◆ Dataset entries:
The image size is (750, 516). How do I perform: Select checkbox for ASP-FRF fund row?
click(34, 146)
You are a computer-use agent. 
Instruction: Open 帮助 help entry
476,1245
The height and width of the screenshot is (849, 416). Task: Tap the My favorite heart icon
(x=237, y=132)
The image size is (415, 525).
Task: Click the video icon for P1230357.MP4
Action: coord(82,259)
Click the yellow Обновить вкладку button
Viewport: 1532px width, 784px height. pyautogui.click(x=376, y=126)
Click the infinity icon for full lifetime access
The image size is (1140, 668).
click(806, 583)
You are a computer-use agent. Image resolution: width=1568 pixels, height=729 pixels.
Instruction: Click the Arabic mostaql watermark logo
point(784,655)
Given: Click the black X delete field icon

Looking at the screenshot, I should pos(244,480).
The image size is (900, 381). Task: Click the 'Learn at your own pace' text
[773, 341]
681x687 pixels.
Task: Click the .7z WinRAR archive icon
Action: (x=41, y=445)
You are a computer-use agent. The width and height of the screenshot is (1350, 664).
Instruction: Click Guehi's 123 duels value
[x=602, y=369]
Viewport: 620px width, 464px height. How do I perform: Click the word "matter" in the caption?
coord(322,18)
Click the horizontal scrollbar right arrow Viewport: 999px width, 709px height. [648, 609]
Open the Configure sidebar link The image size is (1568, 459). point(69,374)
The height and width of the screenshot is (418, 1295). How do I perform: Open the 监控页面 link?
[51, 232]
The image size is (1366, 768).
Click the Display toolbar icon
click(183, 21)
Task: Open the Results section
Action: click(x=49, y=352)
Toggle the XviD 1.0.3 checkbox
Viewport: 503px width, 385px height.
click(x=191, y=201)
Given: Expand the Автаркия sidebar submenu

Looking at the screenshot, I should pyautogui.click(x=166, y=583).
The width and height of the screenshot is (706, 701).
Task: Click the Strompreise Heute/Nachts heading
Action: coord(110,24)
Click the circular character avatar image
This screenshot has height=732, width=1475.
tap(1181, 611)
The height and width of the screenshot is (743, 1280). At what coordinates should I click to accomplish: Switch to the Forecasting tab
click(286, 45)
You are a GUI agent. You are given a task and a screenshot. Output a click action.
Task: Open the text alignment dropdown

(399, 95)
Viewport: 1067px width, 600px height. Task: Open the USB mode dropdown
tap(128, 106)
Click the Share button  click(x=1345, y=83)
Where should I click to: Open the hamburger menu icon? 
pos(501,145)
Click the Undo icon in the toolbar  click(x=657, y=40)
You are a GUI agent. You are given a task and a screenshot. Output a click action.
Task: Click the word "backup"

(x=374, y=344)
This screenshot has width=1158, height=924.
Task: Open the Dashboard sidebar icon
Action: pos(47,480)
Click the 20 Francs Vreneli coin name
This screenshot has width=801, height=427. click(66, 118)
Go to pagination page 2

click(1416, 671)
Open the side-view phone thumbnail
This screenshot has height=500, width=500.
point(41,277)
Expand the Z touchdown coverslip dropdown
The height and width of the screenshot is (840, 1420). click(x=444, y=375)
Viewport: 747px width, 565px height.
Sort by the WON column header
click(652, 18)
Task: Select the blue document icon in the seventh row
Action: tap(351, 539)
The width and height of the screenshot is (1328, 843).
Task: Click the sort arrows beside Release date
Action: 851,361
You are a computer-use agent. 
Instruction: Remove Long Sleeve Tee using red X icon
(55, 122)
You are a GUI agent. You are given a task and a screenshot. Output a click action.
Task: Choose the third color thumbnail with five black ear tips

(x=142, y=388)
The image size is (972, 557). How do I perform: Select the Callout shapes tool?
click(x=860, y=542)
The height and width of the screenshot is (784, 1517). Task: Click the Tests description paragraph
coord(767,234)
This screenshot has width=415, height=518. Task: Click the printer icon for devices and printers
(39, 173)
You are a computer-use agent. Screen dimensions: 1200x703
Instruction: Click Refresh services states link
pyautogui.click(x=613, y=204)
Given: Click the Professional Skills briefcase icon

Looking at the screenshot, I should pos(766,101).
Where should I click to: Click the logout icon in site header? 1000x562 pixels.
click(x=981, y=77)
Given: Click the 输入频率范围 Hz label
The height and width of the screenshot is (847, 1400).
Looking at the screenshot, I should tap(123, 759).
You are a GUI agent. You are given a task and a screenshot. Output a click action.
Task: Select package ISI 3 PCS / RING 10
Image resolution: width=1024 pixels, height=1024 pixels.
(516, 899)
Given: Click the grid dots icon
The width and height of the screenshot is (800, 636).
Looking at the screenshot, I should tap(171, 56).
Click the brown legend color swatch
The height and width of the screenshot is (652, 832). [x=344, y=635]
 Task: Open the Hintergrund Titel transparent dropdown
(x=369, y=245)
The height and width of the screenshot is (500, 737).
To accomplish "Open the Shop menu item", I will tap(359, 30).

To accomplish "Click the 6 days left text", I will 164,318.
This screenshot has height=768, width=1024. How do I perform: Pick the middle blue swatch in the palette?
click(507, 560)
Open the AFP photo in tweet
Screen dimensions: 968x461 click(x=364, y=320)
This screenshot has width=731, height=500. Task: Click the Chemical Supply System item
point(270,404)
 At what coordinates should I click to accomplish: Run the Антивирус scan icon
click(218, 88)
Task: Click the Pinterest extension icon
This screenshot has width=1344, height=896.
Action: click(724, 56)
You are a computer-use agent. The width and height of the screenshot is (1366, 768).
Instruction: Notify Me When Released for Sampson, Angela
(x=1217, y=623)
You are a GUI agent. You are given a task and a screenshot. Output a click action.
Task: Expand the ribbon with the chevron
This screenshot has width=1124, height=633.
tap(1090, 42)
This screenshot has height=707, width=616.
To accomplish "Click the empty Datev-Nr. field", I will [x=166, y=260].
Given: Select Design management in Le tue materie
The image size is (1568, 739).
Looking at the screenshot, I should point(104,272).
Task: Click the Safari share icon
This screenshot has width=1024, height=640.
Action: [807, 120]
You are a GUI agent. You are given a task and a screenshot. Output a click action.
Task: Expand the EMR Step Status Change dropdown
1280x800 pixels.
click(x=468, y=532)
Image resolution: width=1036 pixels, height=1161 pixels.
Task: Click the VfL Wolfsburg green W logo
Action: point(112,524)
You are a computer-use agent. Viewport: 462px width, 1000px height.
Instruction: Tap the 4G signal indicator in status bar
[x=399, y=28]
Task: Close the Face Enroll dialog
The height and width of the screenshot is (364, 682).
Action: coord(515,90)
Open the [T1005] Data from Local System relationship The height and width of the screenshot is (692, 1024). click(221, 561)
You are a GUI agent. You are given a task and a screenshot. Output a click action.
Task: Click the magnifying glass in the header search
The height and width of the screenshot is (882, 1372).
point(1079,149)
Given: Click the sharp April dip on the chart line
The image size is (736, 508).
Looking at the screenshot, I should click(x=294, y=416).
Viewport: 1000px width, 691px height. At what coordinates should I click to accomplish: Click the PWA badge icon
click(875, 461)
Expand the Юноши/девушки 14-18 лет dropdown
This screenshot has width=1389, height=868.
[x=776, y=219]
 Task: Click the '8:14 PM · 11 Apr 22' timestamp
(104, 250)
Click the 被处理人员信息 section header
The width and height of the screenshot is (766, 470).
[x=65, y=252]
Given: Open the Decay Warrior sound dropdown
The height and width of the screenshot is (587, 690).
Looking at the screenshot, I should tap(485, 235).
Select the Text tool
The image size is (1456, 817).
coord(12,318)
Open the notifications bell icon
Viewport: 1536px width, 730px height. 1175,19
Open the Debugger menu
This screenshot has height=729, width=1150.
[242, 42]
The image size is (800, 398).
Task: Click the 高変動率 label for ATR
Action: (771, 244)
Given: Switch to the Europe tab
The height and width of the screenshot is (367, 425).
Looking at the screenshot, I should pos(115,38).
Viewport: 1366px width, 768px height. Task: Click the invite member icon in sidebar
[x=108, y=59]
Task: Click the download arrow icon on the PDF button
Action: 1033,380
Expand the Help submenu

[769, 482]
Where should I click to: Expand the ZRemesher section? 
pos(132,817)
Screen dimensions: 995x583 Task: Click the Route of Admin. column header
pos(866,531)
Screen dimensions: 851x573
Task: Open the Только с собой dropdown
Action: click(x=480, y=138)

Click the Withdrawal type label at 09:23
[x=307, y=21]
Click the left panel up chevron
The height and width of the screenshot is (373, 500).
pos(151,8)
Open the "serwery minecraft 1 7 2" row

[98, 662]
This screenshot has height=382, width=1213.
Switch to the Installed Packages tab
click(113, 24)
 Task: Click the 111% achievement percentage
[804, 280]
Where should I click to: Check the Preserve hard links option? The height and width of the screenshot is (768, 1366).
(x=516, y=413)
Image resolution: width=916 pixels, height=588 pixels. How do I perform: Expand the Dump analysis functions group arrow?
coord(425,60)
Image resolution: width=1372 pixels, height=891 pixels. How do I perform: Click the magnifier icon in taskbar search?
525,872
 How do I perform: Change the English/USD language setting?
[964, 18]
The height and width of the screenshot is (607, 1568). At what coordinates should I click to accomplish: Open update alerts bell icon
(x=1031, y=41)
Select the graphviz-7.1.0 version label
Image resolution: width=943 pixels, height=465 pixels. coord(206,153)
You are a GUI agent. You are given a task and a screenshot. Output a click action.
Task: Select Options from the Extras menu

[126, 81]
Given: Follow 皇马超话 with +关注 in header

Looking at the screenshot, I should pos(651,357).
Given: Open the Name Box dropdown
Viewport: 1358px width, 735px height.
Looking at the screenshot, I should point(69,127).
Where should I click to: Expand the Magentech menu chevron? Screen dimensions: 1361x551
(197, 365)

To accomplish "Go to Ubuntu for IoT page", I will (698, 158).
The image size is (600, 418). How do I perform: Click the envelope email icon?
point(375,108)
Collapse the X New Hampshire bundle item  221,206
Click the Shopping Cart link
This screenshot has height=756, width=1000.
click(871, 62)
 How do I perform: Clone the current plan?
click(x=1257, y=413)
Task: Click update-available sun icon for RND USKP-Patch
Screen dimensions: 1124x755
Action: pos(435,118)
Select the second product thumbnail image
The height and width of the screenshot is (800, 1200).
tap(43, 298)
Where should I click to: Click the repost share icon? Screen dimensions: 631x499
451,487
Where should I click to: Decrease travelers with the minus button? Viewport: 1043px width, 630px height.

◆ The problem: Among the lines above, which hold the word "will"? Report each one.

◆ Output of the exercise:
To accomplish "Open the Shop menu item", I will tap(359, 30).
To accomplish "Click the 6 days left text", I will 164,318.
To accomplish "Click the empty Datev-Nr. field", I will [x=166, y=260].
To accomplish "Go to Ubuntu for IoT page", I will (698, 158).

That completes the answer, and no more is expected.